Material provided:
___

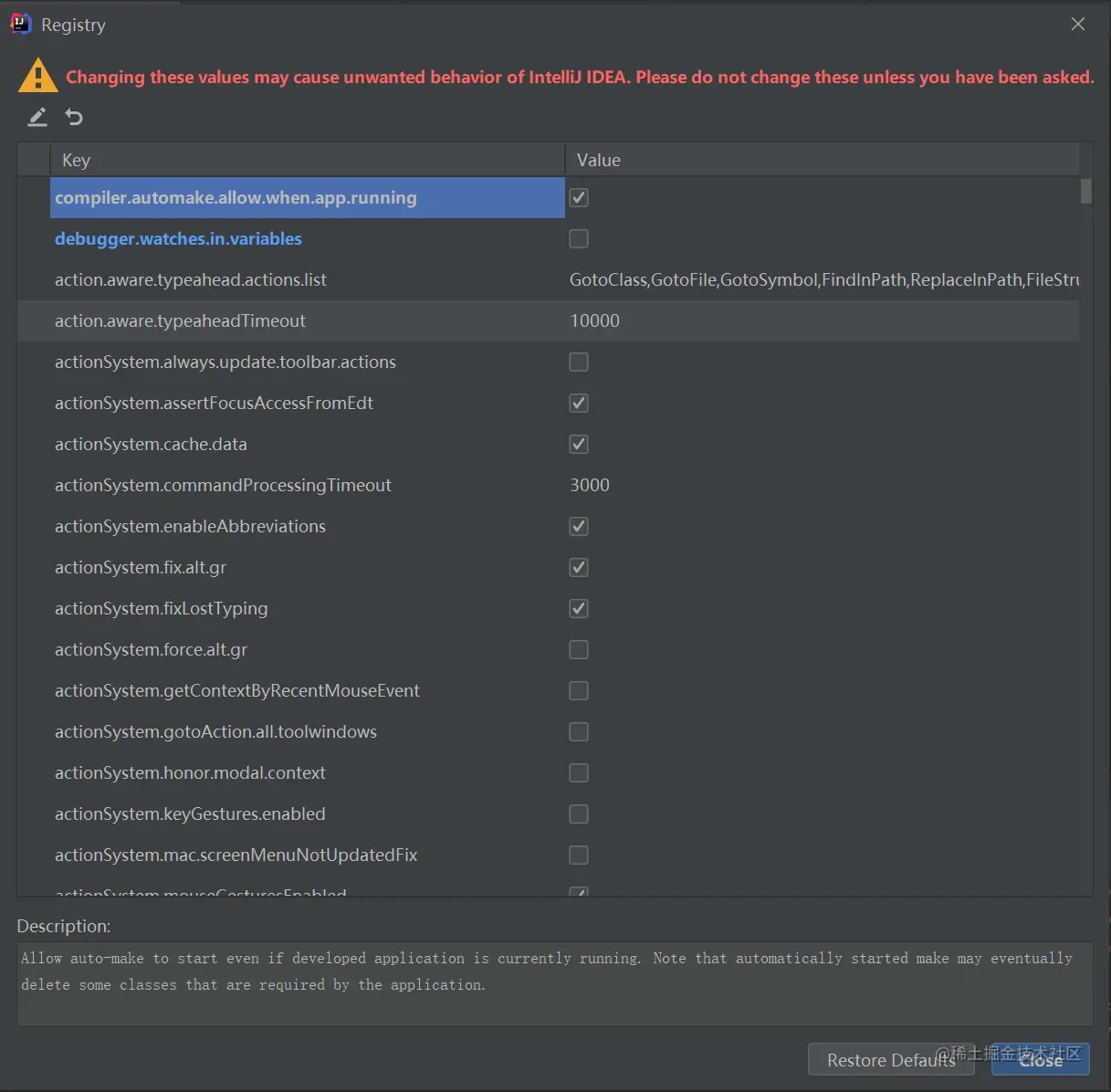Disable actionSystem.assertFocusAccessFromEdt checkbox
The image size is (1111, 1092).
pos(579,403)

___

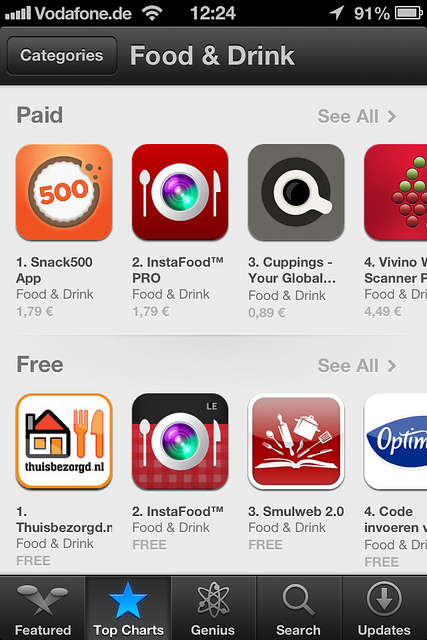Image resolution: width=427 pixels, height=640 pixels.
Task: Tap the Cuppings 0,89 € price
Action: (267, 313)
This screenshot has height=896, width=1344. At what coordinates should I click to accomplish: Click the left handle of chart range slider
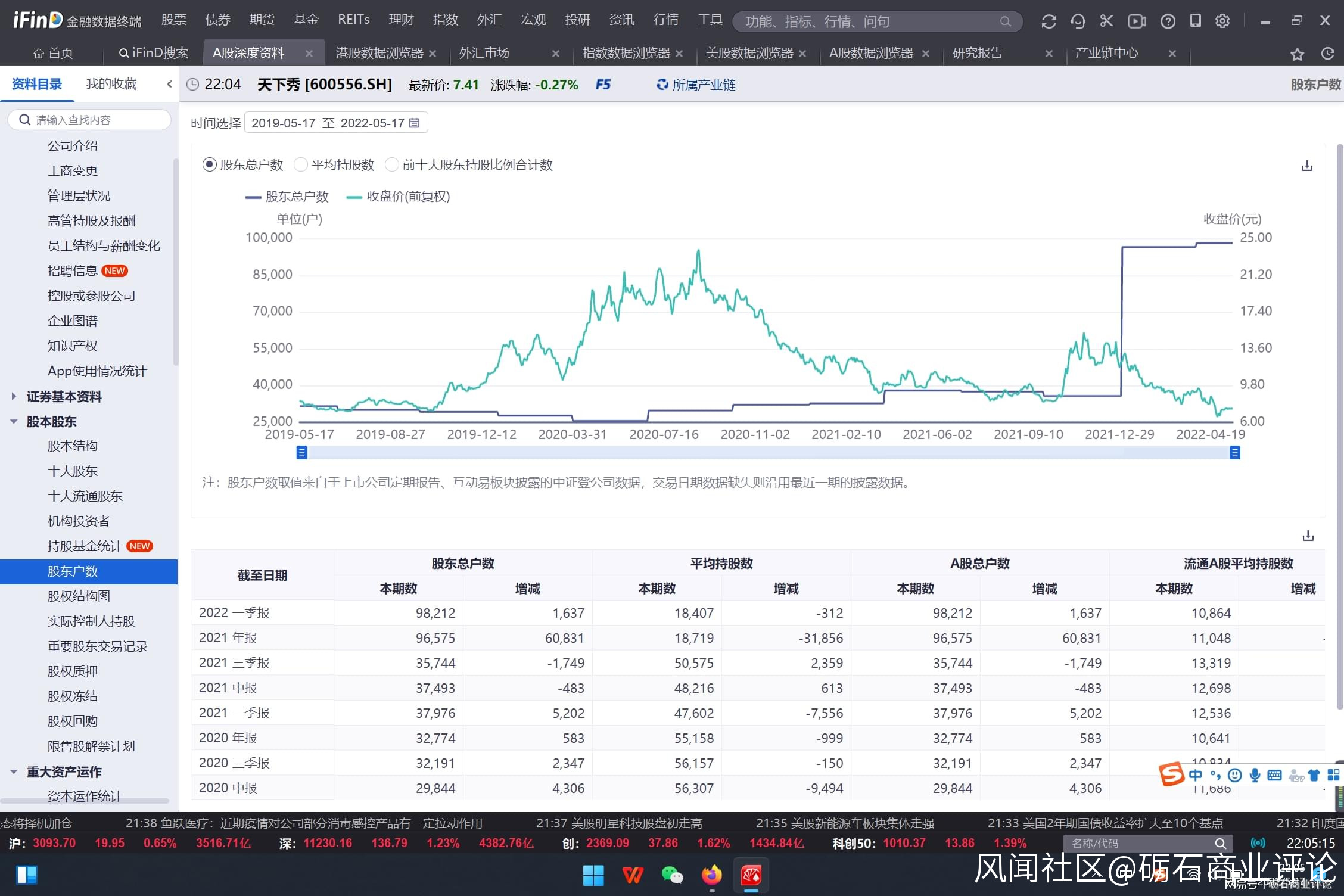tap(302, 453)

___

Aim:
Could you recast the lines from the line with "Disable actionSystem.assertFocusAccessFromEdt checkbox" up to and including the line with "pos(579,403)" as a Markdown table with the columns Row and Line, leaving out blank lines and the pictures?

Full solution:
| Row | Line |
|---|---|
| 1 | Disable actionSystem.assertFocusAccessFromEdt checkbox |
| 2 | The image size is (1111, 1092). |
| 3 | pos(579,403) |